Drexel University The Westphal College of Media Arts and Design has launched one of the first accredited virtual reality and immersive media programs. In 2018, Drexel University’s Animation, Capture and Effects Lab, known as ACE-Lab, introduced immersive media including augmented reality (AR), virtual reality (VR ) and other interactive experiences. Today, Drexel’s virtual reality and immersive media programs continue to be a leader in its field, teaching and engaging students with the latest processes and technologies.
In early 2021, Drexel University introduced new immersive multimedia technology that provides students with in-depth and hands-on learning experiences. Drexel University collaborated with Scalable display technologies to create a cost effective and realistic solution for traditional LED screens used in immersive environments.
“The typical immersive media environment is incredibly expensive,” said Nicholas Jushchyshyn, director of the virtual reality and immersive media program at Drexel University Westphal College of Media Arts and Design. “We wanted to use projection, rather than LED walls, to create a cost effective solution. We worked with Scalable to create a high-quality solution to create an immersive multimedia environment without the cost of LED screens. We are using a screen that is 10 feet wide and 12 feet high. It’s an existing screen that we have on site. The talent has traditional studio lights on it, but they are not overexposed and the projection background can be pure white. It is the result of two synchronized, calibrated, distorted and superimposed laser projectors. It creates the same intensity as a traditional LED video wall, but from two projectors. Scalable allowed us to take two laser projectors and stack the projections with perfect layering.
The ACE-Lab is not only used for immersive media programs, but also by many other graduate and undergraduate programs, including animation, visual effects, and digital design. Drexel University needed to implement a system that would accommodate other programs using the space.

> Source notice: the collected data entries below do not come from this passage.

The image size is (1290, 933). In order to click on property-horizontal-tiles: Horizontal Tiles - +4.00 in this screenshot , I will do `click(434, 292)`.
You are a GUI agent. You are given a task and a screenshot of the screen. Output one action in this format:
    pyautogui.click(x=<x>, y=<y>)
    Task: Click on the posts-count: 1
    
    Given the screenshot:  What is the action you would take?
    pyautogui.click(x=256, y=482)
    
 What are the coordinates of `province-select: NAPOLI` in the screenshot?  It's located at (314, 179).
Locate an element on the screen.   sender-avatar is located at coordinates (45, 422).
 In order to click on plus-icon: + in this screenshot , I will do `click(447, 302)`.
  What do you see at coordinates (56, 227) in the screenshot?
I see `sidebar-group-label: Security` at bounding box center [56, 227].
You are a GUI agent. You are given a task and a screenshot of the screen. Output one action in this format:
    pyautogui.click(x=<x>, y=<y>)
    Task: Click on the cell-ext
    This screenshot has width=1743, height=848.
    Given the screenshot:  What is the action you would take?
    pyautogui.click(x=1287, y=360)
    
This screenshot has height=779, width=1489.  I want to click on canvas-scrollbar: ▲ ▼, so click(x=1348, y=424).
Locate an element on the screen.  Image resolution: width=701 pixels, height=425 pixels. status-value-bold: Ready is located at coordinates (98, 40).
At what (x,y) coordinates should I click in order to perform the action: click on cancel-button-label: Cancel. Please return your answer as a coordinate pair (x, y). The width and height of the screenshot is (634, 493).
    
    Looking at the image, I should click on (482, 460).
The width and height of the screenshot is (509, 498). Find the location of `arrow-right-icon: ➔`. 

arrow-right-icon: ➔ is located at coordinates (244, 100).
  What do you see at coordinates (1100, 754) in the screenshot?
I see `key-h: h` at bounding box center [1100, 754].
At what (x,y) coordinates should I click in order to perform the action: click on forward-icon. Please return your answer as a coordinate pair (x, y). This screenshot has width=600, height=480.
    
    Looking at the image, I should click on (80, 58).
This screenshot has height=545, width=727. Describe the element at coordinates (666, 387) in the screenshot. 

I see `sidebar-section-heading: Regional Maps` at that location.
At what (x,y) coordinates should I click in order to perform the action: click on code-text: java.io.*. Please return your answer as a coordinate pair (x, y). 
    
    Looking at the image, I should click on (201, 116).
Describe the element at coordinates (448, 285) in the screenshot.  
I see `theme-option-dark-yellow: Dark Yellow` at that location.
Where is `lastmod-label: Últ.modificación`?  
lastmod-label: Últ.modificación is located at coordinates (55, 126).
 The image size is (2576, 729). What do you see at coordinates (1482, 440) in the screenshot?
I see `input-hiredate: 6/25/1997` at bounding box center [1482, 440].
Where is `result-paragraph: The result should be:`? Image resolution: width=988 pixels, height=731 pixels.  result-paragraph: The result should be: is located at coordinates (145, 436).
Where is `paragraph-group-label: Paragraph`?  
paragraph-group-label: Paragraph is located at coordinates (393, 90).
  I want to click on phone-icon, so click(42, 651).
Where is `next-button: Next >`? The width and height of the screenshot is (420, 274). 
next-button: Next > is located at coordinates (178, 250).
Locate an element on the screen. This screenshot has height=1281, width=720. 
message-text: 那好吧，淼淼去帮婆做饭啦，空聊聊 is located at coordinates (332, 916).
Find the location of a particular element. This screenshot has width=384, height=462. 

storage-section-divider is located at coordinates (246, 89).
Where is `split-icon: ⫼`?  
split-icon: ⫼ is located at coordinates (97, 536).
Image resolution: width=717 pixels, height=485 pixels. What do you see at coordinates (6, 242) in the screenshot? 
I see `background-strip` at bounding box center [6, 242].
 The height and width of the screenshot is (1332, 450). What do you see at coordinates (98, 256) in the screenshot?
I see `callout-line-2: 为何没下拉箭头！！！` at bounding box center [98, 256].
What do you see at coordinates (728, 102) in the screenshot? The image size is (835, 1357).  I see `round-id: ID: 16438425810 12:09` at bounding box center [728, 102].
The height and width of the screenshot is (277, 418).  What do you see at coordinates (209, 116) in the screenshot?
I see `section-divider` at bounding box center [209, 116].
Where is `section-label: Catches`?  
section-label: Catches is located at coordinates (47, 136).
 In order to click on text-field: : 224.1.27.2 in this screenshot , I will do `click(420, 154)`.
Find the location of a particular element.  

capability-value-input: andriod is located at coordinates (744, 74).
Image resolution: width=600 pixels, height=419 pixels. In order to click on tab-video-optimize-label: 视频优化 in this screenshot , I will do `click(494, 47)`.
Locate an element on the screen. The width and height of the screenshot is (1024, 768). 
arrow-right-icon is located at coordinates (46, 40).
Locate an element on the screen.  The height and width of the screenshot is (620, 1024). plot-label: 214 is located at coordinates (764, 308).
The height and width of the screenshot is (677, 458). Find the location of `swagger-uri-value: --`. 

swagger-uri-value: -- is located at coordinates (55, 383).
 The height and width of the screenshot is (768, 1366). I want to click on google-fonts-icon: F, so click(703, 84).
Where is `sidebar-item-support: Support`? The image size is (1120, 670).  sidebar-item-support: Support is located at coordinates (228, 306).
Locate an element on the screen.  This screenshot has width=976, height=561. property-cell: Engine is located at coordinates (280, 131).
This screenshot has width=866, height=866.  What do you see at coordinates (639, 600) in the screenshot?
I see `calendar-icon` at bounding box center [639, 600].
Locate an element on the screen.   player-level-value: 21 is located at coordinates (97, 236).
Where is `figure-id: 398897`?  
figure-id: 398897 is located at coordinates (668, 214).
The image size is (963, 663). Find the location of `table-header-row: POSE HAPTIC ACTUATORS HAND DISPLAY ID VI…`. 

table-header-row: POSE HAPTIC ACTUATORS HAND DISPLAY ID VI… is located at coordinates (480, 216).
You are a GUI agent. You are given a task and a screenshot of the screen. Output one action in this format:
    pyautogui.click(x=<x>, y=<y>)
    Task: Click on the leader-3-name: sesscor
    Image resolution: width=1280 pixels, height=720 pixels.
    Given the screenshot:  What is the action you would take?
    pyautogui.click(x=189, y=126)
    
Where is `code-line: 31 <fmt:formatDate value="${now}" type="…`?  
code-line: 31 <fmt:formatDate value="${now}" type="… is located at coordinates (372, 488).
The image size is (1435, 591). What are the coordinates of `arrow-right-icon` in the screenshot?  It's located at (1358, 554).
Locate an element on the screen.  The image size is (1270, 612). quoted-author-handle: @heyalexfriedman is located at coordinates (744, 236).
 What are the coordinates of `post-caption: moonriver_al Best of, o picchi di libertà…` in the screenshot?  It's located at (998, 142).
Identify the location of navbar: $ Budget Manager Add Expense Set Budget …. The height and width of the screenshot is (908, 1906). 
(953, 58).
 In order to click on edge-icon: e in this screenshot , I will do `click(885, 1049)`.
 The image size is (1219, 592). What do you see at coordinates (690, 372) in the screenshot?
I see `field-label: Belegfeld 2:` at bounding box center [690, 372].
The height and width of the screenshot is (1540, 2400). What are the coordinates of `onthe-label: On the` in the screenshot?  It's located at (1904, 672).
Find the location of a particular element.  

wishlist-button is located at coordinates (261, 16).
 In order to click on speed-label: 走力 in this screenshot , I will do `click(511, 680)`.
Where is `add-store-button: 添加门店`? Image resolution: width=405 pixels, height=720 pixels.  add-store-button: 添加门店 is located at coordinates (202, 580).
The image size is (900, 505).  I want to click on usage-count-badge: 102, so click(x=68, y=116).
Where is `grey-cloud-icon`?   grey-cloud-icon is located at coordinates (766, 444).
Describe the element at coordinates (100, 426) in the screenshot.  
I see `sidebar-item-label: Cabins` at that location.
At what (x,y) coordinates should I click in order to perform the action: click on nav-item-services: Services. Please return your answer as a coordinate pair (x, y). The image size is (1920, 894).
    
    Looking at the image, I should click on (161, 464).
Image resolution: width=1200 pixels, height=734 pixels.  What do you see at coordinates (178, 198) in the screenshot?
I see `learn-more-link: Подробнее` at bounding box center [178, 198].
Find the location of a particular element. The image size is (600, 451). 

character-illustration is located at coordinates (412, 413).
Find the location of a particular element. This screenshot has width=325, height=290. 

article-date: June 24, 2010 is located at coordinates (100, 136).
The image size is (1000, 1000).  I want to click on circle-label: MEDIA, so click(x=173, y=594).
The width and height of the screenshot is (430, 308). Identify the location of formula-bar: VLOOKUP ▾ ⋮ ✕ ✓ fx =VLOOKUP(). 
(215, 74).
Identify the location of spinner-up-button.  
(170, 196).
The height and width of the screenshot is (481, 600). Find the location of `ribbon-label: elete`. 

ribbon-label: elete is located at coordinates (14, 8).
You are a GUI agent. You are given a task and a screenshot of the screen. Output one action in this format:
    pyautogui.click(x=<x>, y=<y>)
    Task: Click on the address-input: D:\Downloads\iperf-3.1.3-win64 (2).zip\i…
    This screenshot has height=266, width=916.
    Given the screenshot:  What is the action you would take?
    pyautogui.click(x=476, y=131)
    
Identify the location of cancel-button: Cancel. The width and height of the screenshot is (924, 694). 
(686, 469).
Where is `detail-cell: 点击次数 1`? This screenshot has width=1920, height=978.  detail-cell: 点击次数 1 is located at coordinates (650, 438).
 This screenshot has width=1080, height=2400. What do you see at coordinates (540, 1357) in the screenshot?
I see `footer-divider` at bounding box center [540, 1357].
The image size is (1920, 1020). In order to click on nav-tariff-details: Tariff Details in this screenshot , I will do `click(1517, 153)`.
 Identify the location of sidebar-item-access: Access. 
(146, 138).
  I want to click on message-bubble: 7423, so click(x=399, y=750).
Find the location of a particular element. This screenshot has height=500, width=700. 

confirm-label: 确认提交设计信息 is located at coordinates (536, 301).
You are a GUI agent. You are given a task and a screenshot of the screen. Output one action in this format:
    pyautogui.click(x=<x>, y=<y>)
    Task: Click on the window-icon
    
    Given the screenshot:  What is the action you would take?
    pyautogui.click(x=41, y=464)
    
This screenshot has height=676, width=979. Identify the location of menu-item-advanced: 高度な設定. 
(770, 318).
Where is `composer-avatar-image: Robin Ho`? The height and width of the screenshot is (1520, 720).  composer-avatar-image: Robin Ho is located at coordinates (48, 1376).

“For us, there were many benefits to using projection instead of LED screens,” Jushchyshyn said. “Not only is it much cheaper, but it’s incredibly flexible if we want to use it in a different location. The space we use for production is a multipurpose space. We designed the whole system on a mobile cart. We can maintain the versatility of the room by being able to move the projectors. A side benefit of this particular approach is the future-proof design. We are currently using a 12 foot wall, but we may add another wall in the future and create a full projection surface on a larger space. Using Scalable’s software we can project side by side and have overlapping blending between images.
Scalable’s software automatically distorts and merges multiple projectors into a single, seamless display. It allows Drexel University to streamline recalibration if the system has been moved. “We’ve worked with Scalable for the past 20 years,” Jushchyshyn said. “We are involved in dome projection and building projection, which is how we were initially introduced to Scalable. It was only from the studio app that we used Scalable in a very unique way. Scalable provides opportunities, especially for schools and independent productions, to work with immersive media technology. They can incorporate the same software implications and tools as cinema-grade LED walls, motion capture, and camera tracking. It is the same technology as a large production but at a more accessible price.